TEMPO.CO, Jakarta - Menteri Koperasi dan UKM Teten Masduki mengatakan, pemerintah akan memprioritaskan sektor UMKM dalam pembangunan ekonomi nasional. Untuk itu, pihaknya telah merumuskan lima langkah kebijakan untuk menyelesaikan permasalahan UMKM yang terpuruk di tengah pandemi.
“Kami sebagai di pemerintah merumuskan lima langkah kebijakan untuk menyelesaikan masalah di UMKM. Karena sebagian besar pelaku usaha, hingga 98 persen, adalah mikro dan ultra mikro, yang memang pendapatannya harian dan sebagian besar tidak bisa berusaha di masa pandemi,” kata Teten melalui keterangan tertulis, Jumat 19 Juni 2020.
Langkah pertama, kata Teten, pihaknya akan mendorong 98 persen pelaku usaha mikro dan ultra mikro untuk masuk ke dalam kelompok miskin baru. "Agar mendapatkan bantuan sosial, dan program bansos diperluas,” ucapnya.
Kedua adalah memberikan relaksasi cicilan dan bunganya hingga 6 bulan. Teten menjelaskan, pihaknya akan menyediakan pembiayaan dengan pajak yang disubsidi sehingga cashflow teratasi.

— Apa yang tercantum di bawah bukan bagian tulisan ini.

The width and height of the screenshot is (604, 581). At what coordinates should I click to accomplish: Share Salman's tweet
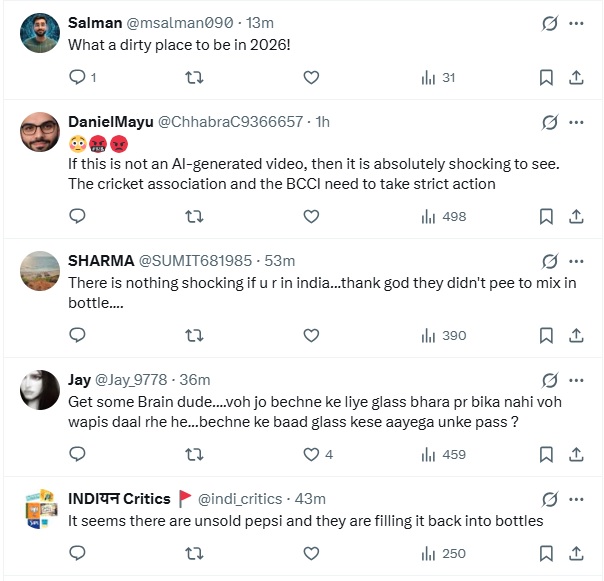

“Sebagian besar UMKM yang mengalami masalah keuangan cashflow, tidak sanggup membayar cicilan dan bunganya. Kita sediakan pembiayaan, agar mereka masuk dalam program restrukturisasi penundaan cicilan 6 bulan. Pajak disubsidi, diharapkan cashflow diatasi,” ujarnya.
Kemudian, langkah ketiga adalah pembiayaan UMKM dan koperasi melalui Kredit Usaha Rakyat (KUR). Teten mengaku, masih ada Rp129 triliun dari Rp190 triliun KUR yang belum tersalurkan.
“Kami pandang jumlah KUR yang belum disalurkan tersebut cukup sebagai modal kerja. Bahkan masih ada Rp2,7 triliun untuk 266 koperasi yang mengalami hal serupa. Bunga 3 persen selama 20 bulan,” kata Teten.
Kebijakan keempat adalah mendorong agar belanja pemerintah diprioritaskan bagi produk UMKM. Menurut Teten, kementeriannya telah menjalin kerja sama dengan Lembaga Kebijakan Pengadaan Barang/Jasa Pemerintah (LKPP), ada sekitar Rp735 triliun anggaran belanja pemerintah di tahun 2020.
“Senin kerja sama ini akan diluncurkan. Realisasi baru 29 triliun, jika BUMN dan pemerintah belanja dari UMKM, maka UMKM akan menggeliat bangkit. Program ini juiga mendukung gerakan Belanja Buatan Indonesia,” tuturnya
Kelima, Teten berharap UMKM dapat berinovasi dan beradaptasi dengan market baru. Karena, menurutnya, situasi seperti ini menuntut pelaku usaha, termasuk UMKM, untuk melakukan inovasi dan adaptasi market baru.
Dia mengakui, baru 13 persen atau 8 juta pelaku UMKM yang terhubung dengan platform digital. Sehingga diperlukan pendampingan, pelatihan digital marketing, serta kerja sama dengan sektor usaha besar. “Ini yang kami terus bantu supaya adaptasi. Sayangnya, yang masuk hanya 13 persen, atau 8 juta pelaku usaha. 87 persennya masih offline. Kita siapkan berbagai program, di antaranya pelatihan digital marketing dan kerja sama dengan usaha besar,” kata Teten.